▶ **DATA PROVIDED**:
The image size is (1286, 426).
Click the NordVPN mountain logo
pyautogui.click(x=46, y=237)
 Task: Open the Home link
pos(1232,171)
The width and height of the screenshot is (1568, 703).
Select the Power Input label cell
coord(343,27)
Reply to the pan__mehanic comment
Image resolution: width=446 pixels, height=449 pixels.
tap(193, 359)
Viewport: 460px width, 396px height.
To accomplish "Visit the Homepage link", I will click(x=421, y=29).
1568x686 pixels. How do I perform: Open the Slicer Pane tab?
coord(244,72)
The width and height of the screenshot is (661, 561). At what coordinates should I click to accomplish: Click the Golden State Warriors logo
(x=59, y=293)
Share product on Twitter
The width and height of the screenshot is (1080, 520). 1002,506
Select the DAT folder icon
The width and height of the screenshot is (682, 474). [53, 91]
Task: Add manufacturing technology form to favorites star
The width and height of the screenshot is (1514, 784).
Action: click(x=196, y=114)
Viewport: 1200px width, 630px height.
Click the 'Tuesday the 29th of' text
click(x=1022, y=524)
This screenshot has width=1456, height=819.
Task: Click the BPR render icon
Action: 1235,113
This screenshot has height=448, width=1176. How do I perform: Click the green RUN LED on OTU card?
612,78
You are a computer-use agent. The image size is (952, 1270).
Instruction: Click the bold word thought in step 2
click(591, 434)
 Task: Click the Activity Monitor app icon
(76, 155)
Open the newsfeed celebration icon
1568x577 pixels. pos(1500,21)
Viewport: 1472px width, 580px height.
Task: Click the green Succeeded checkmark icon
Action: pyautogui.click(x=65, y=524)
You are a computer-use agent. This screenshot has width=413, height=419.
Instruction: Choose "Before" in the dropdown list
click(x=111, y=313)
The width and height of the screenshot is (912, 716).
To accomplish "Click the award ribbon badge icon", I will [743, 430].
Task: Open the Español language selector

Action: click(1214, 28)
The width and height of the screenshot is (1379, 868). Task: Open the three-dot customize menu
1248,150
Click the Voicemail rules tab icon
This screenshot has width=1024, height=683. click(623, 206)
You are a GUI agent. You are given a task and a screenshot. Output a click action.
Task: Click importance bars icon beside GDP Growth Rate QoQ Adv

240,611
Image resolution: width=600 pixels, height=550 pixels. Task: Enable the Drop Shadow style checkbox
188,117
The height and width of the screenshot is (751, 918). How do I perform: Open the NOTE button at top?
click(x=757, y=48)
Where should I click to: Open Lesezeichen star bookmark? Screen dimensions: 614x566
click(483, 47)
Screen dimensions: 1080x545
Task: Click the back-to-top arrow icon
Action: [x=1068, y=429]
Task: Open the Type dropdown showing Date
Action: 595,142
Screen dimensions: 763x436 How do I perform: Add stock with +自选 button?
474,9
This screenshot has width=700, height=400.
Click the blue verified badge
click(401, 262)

▶ **WRITTEN INSTRUCTION**:
Set down the rows above exactly as they appear, covering the stretch from the line that contains "The width and height of the screenshot is (1379, 868)." through the line that contains "click(x=757, y=48)", with both ends included.

▶ **EXPECTED ANSWER**:
The width and height of the screenshot is (1379, 868). Task: Open the three-dot customize menu
1248,150
Click the Voicemail rules tab icon
This screenshot has width=1024, height=683. click(623, 206)
You are a GUI agent. You are given a task and a screenshot. Output a click action.
Task: Click importance bars icon beside GDP Growth Rate QoQ Adv

240,611
Image resolution: width=600 pixels, height=550 pixels. Task: Enable the Drop Shadow style checkbox
188,117
The height and width of the screenshot is (751, 918). How do I perform: Open the NOTE button at top?
click(x=757, y=48)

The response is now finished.